Task details ->
Format the lines between the one holding "You are a computer-use" and the one holding "point(506,100)", inclusive, as a JSON list of strings with one string per line and blank lines dropped. Leave the pictures out.

Given records ->
-- Begin --

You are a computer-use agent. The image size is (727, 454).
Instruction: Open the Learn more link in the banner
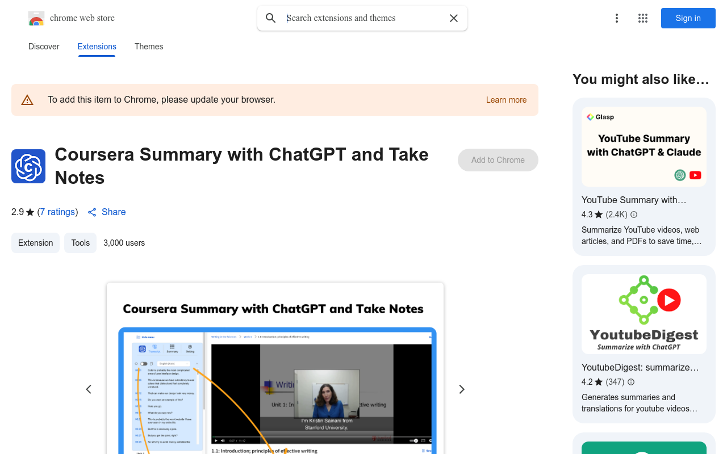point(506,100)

-- End --
-- Begin --

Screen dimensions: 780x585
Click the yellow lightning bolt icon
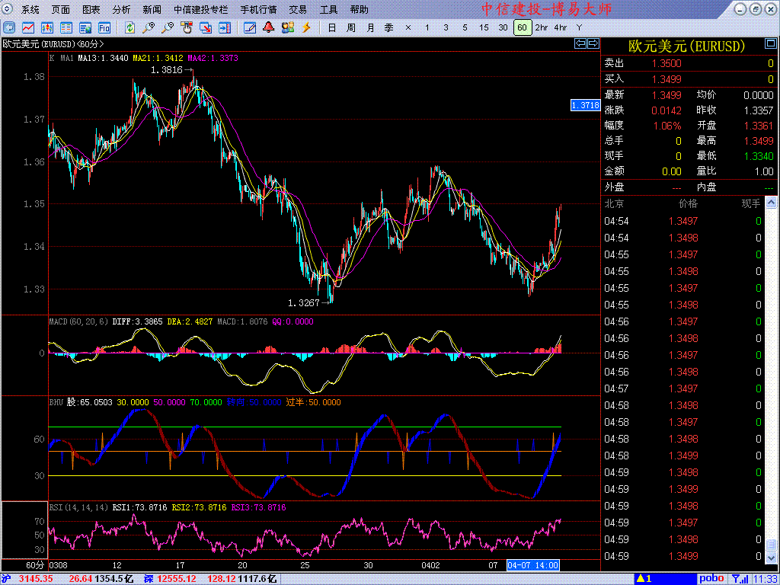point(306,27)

-- End --

Solved exercise ->
[
  "You are a computer-use agent. The image size is (727, 454).",
  "Instruction: Open the Learn more link in the banner",
  "point(506,100)"
]